Why Human Data Still Matters

Although Sutton advocates for a future driven by experience, it is important to recognize the essential role of human data. AI models fundamentally benchmark their performance against human standards. AI systems are evaluated by how well they align with human expectations, perform human tasks, and reason in ways that are meaningful to us. This requires human-defined benchmarks and reference points.

 

Even the concept of “data” is a human one. We define what is relevant, interpret what is meaningful, and build the environments in data, which AI systems learn. Even as agents begin to generate their own experience, that experience is shaped by human-designed goals, constraints, and feedback loops. No matter how autonomous a system becomes, AI cannot escape the human frame of reference.

 

In this sense, experience does not replace human knowledge; it extends it. An AI that discovers a new compound or proves a novel theorem is doing so within the conceptual scaffolding of human science. We still evaluate AI contributions by our own standards. Thus, the Era of Experience should not be seen as a break from human-centered AI, but as an evolution toward deeper, open-ended, and, perhaps, novel learning.

Conclusion

The Era of Experience marks a pivotal shift in how we develop artificial intelligence. Sutton and Silver propose that future breakthroughs will depend not on larger datasets or more human examples, but on agents that learn from their own interactions with the world. These agents will act over long time horizons, pursue grounded rewards, reason in unfamiliar ways, and generate new knowledge through trial and feedback. Experience will become the dominant source of intelligence, surpassing static data in both scale and depth.

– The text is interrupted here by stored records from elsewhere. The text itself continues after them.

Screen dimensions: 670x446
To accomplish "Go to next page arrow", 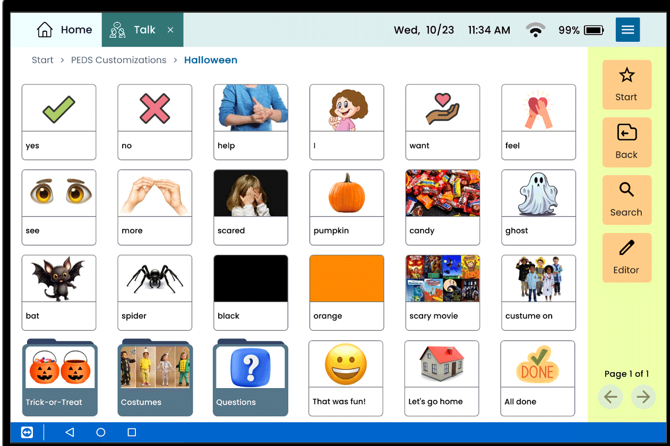I will (x=643, y=398).
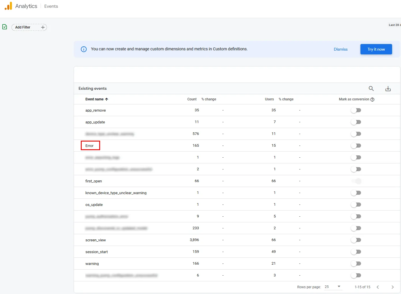Toggle conversion for session_start event
This screenshot has height=294, width=401.
[x=356, y=252]
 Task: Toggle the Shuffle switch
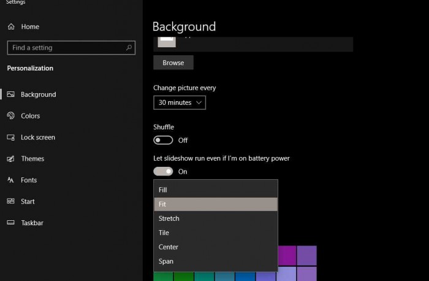[x=163, y=141]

This shift is ambitious and will face technical, ethical, and philosophical challenges. Ensuring that autonomous agents remain aligned with human values, avoid harmful behavior, and operate safely in complex environments will require innovation in reward design, interpretability, and oversight. However, the potential upside is profound. If we can successfully build machines that learn as we do, through curiosity, experimentation, and adaptation, then we may finally break through the current limits of artificial intelligence. The future of AI may lie not in mimicking humanity, but in learning as living beings learn: through experience.